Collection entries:
━━━━━━━━━━━━━━━━━━━━
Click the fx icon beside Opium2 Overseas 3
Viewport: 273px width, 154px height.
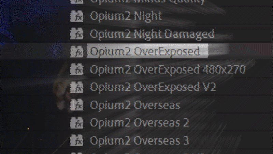76,141
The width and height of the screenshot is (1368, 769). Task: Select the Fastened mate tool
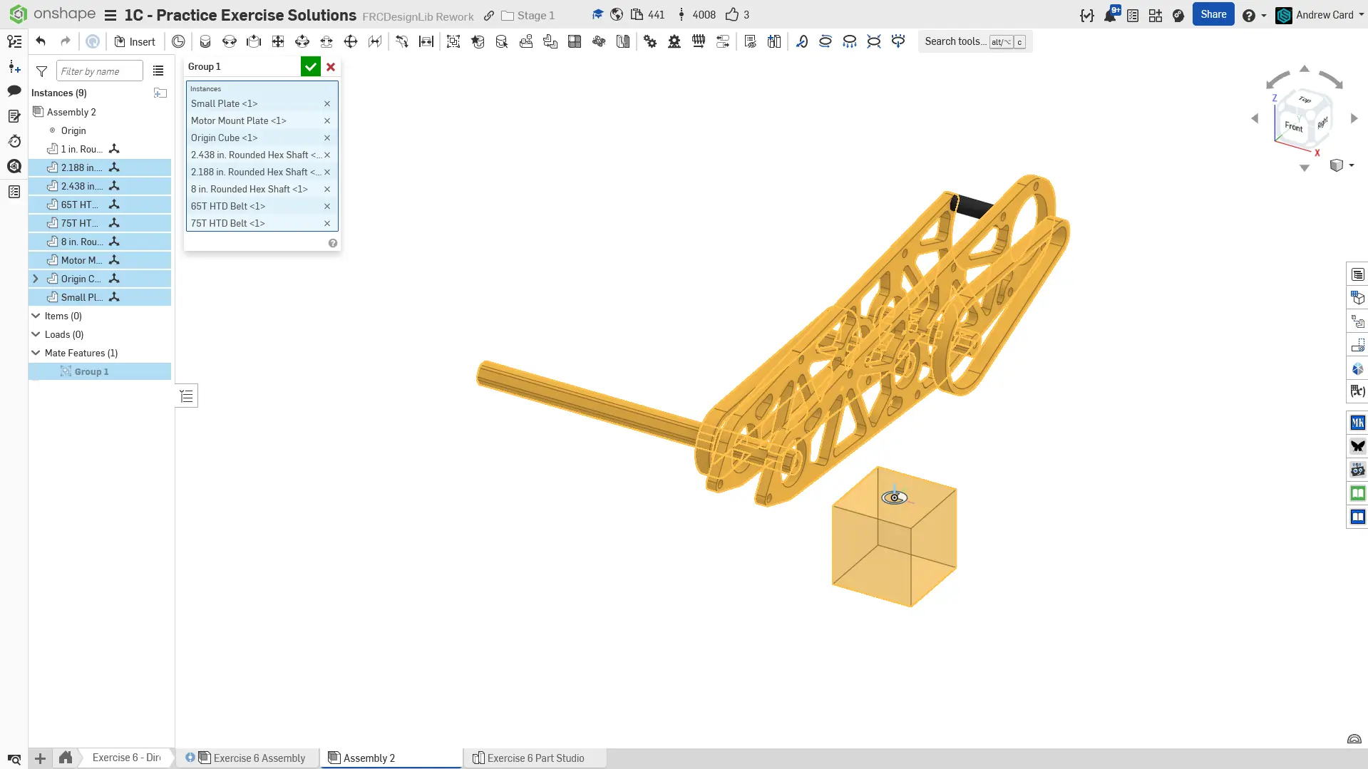[x=205, y=42]
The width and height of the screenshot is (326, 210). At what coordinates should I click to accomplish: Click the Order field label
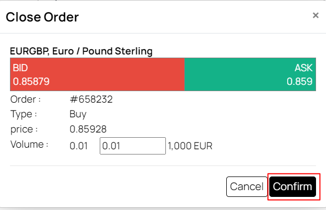pyautogui.click(x=25, y=99)
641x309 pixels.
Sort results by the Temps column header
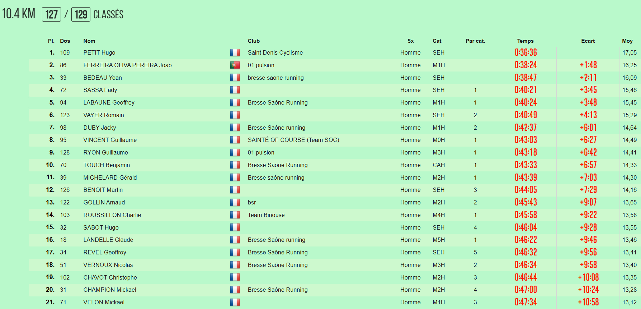[x=525, y=41]
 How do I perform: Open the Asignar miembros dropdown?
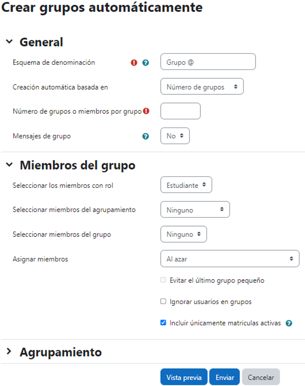230,259
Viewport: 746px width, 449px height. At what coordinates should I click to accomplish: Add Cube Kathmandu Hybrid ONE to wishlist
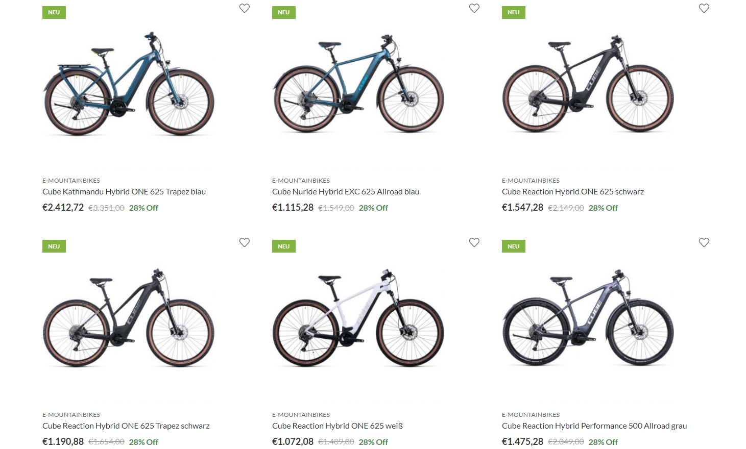coord(245,8)
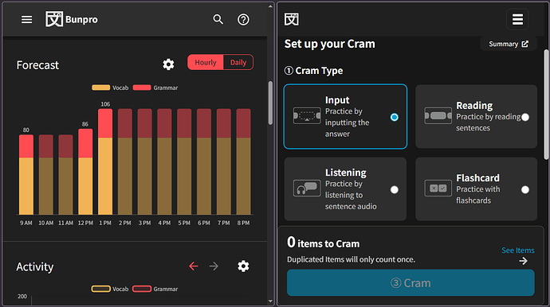550x307 pixels.
Task: Open Forecast settings gear
Action: tap(168, 64)
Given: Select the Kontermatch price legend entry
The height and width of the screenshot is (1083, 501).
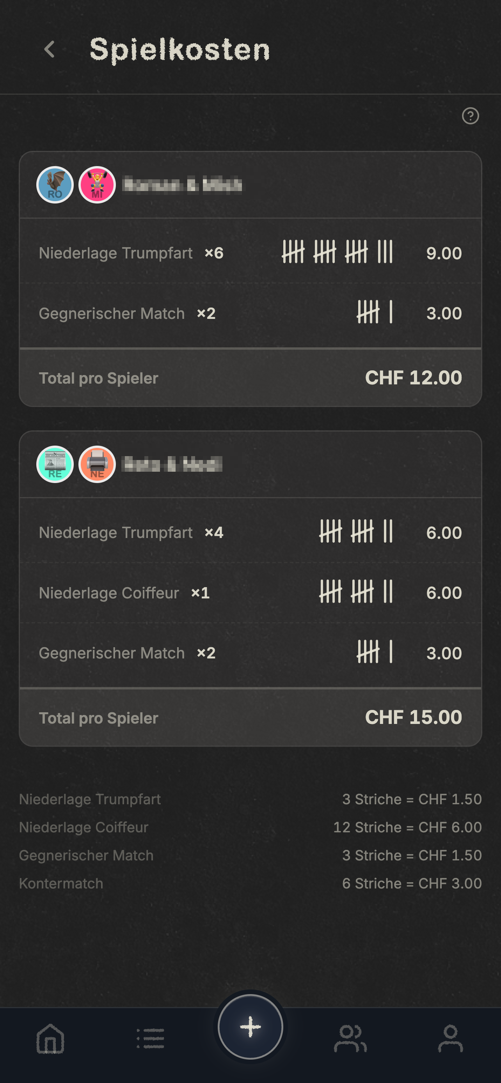Looking at the screenshot, I should tap(250, 883).
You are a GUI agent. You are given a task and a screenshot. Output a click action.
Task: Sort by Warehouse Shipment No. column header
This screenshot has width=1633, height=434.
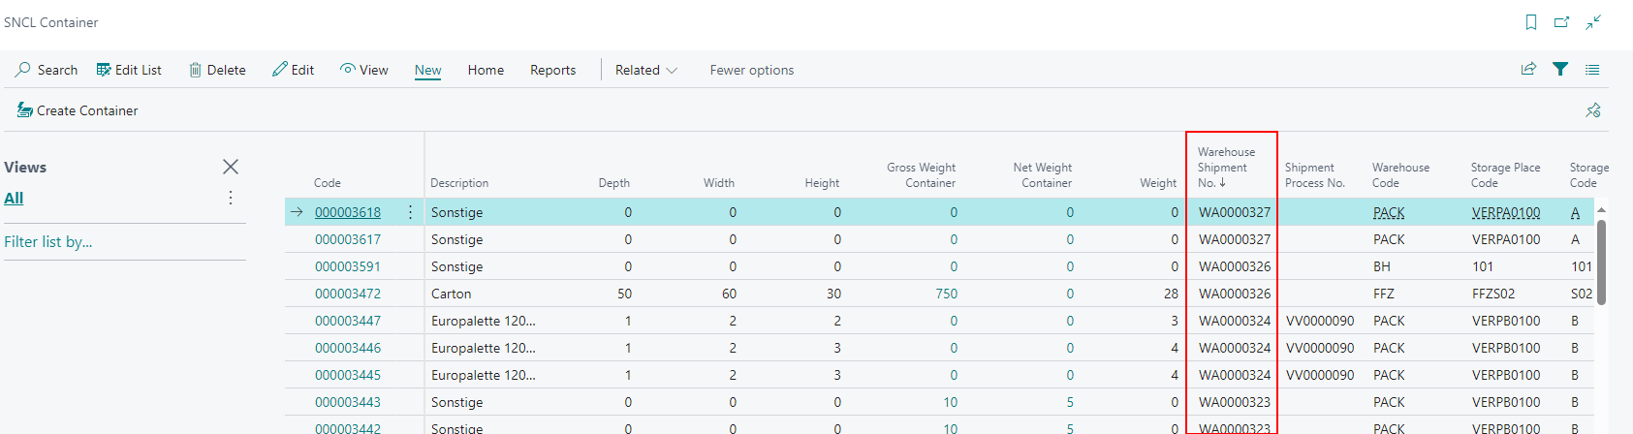[1225, 168]
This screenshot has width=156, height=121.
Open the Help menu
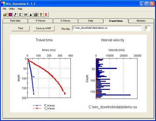[20, 9]
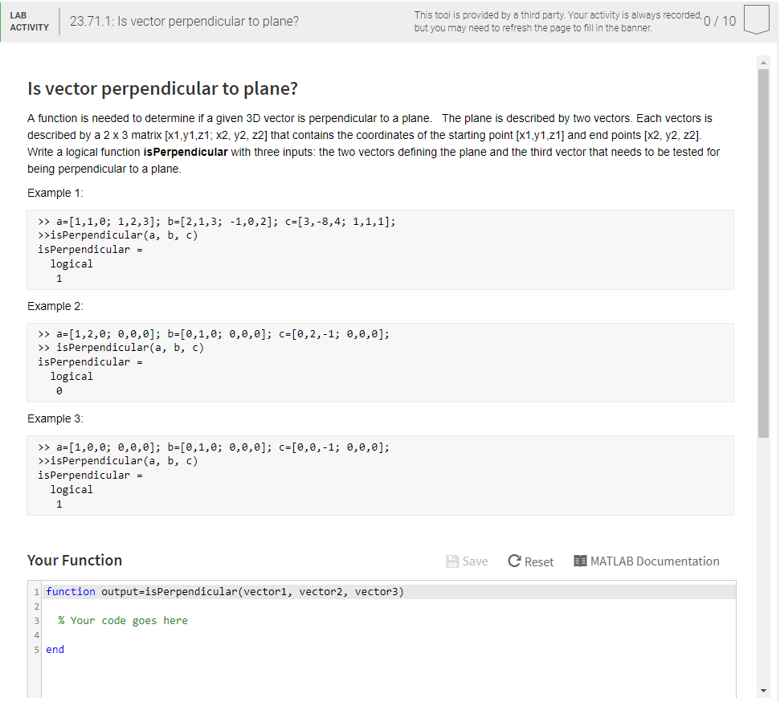Click the scrollbar down arrow

(x=763, y=689)
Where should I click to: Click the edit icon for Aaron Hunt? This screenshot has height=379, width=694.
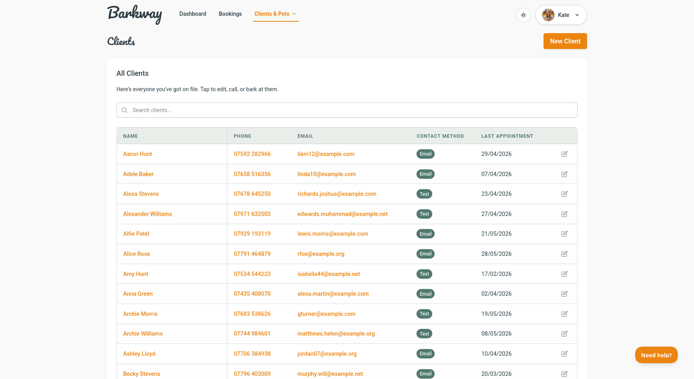[x=564, y=154]
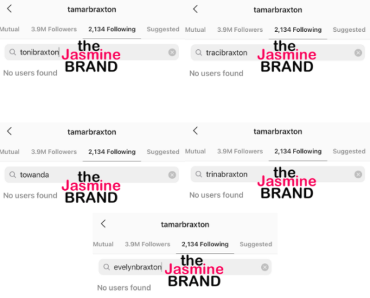
Task: Go back from evelynbraxton search screen
Action: tap(103, 224)
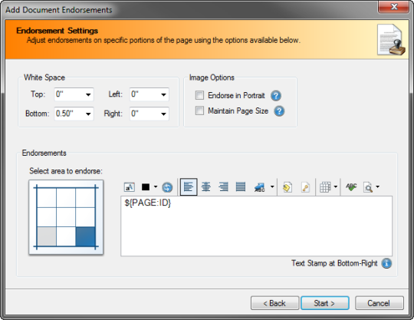Open the font settings icon
This screenshot has width=414, height=320.
tap(129, 187)

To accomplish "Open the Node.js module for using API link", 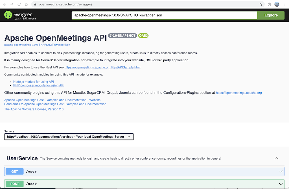I will (x=33, y=82).
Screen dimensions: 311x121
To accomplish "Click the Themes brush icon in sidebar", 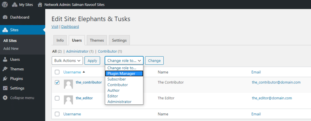I will [x=5, y=69].
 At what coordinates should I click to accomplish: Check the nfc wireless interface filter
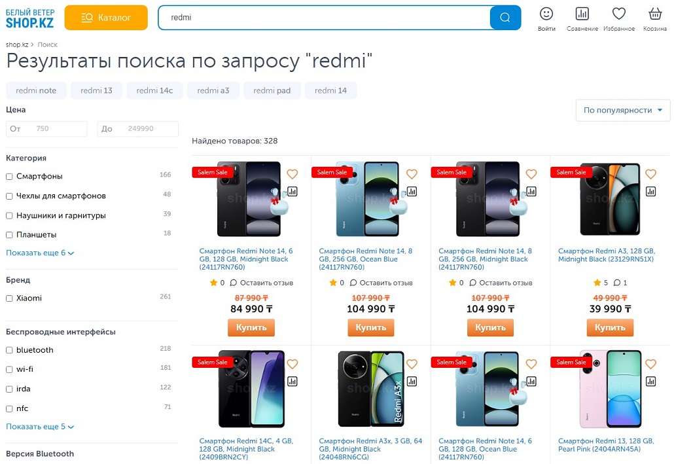click(x=9, y=409)
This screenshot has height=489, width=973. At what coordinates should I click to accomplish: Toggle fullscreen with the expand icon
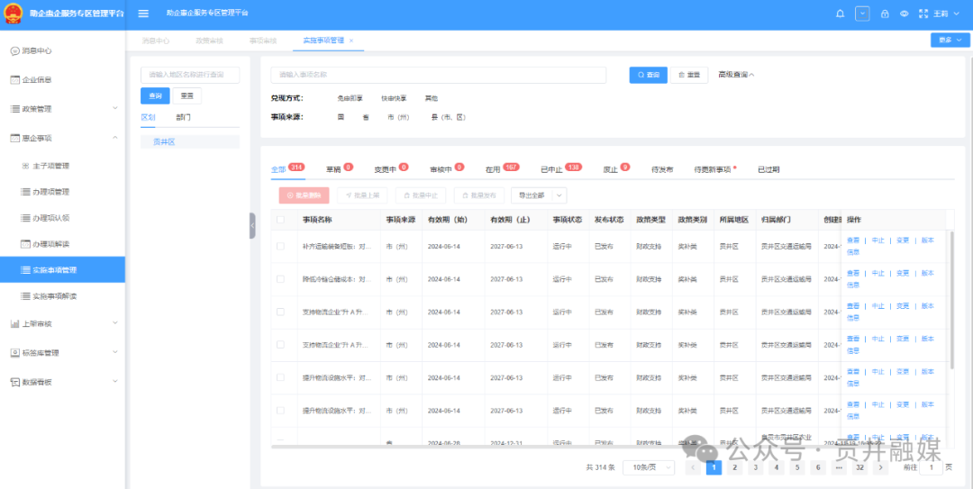click(923, 14)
━━━━━━━━━━━━━━━━━━━━
Start at the line containing "The width and height of the screenshot is (1368, 769)." above and stop at the line containing "Given: Select the". Output those lines exactly, both included, but none of the pictures.

The width and height of the screenshot is (1368, 769). Task: Select the Fastened mate tool
[x=205, y=42]
The width and height of the screenshot is (326, 210). At what coordinates should I click to accomplish: Click the Order field label
pyautogui.click(x=25, y=99)
641x309 pixels.
Sort results by the Temps column header
[x=525, y=41]
 How do I perform: Open the Asignar miembros dropdown?
230,259
Viewport: 746px width, 449px height. At what coordinates should I click to accomplish: Add Cube Kathmandu Hybrid ONE to wishlist
coord(245,8)
550x307 pixels.
Task: Open Forecast settings gear
Action: tap(168, 64)
Given: Select the Kontermatch price legend entry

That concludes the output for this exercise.